● WORK ORDER
Please copy the lines below, exactly as they are, from the one with "Given: Open the three-dot more options menu" through the one with "Task: Open Marketing", and leave out the pictures.

● RECORDS FOR THIS EXERCISE
+ + + + +

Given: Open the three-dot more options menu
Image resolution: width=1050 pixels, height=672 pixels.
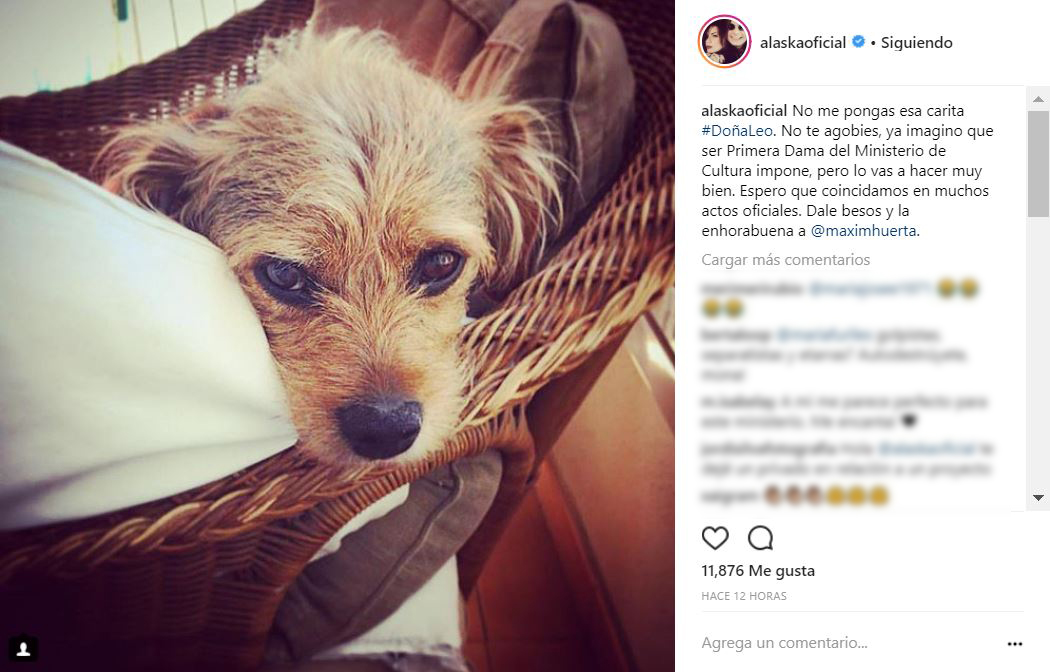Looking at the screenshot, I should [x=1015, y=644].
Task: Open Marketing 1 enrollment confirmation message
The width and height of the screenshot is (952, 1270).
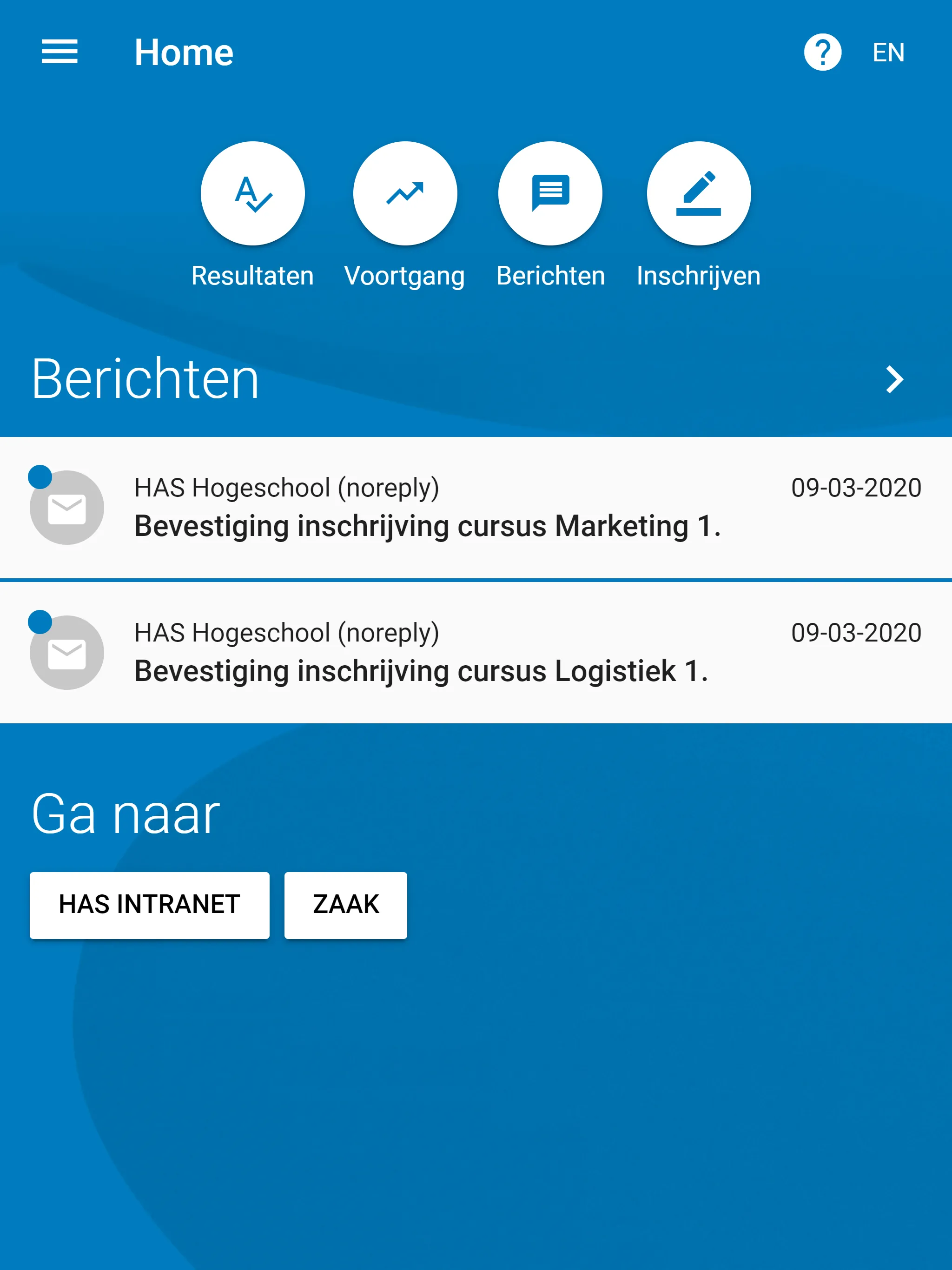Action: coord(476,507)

+ + + + +

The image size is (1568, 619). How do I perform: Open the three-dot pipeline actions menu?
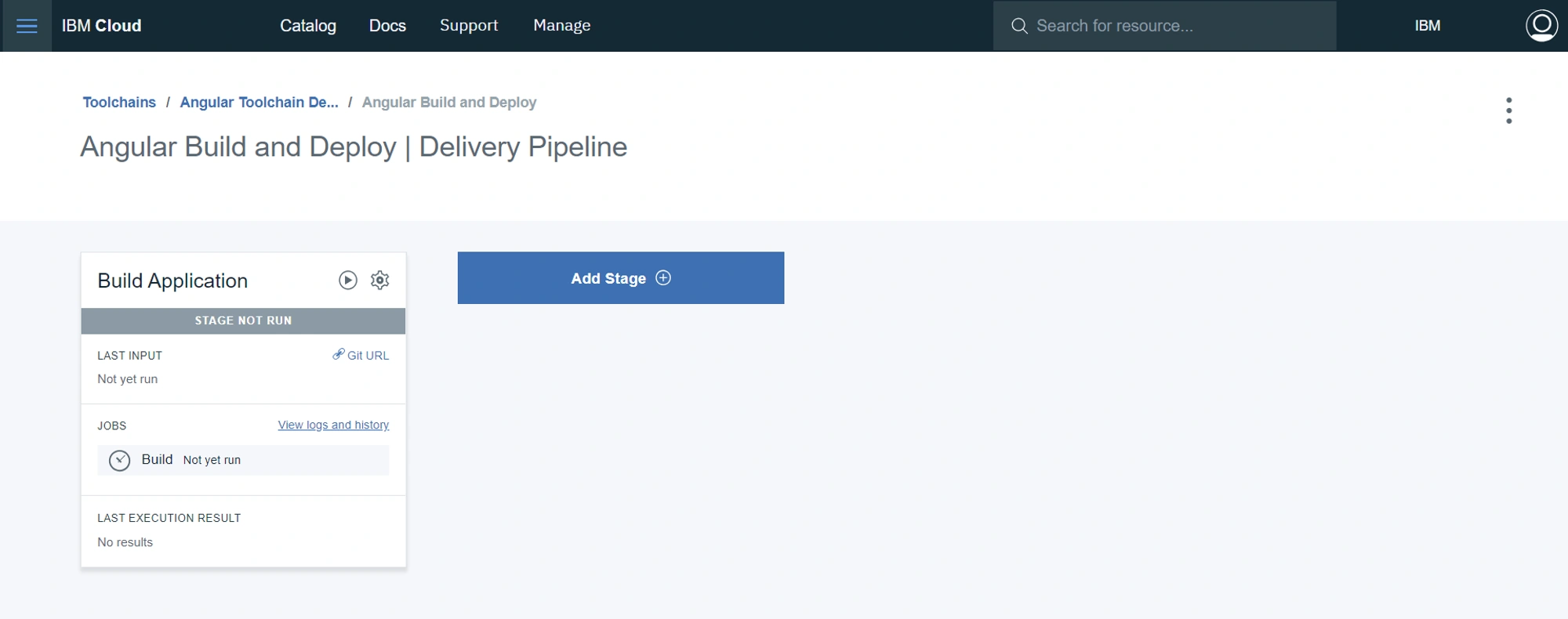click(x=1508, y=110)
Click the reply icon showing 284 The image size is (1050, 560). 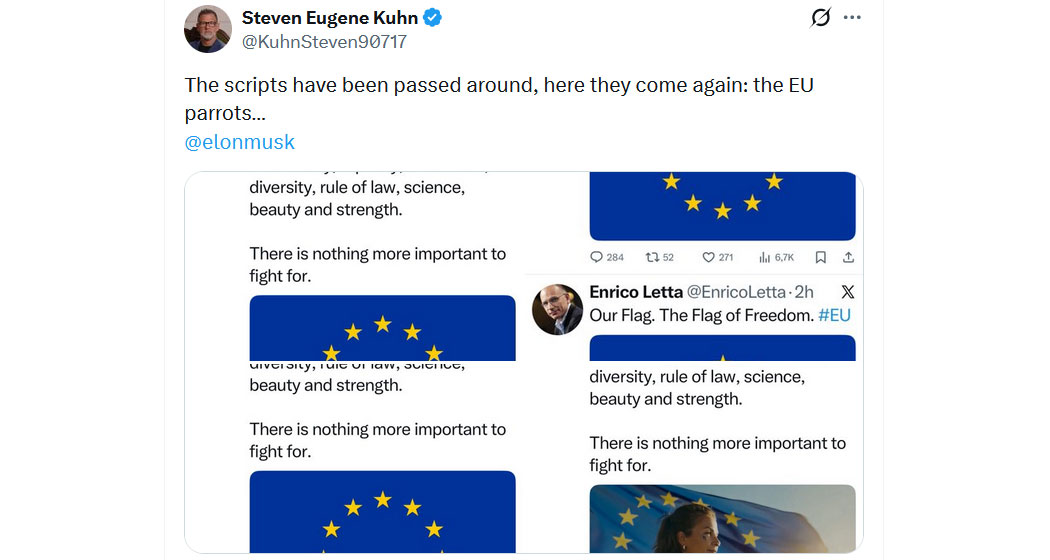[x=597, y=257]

+ + + + +

● OUTPUT FOR THIS EXERCISE
Given: Open the three-dot more options menu
Image resolution: width=1050 pixels, height=672 pixels.
Looking at the screenshot, I should [x=1015, y=644].
Task: Open Marketing 1 enrollment confirmation message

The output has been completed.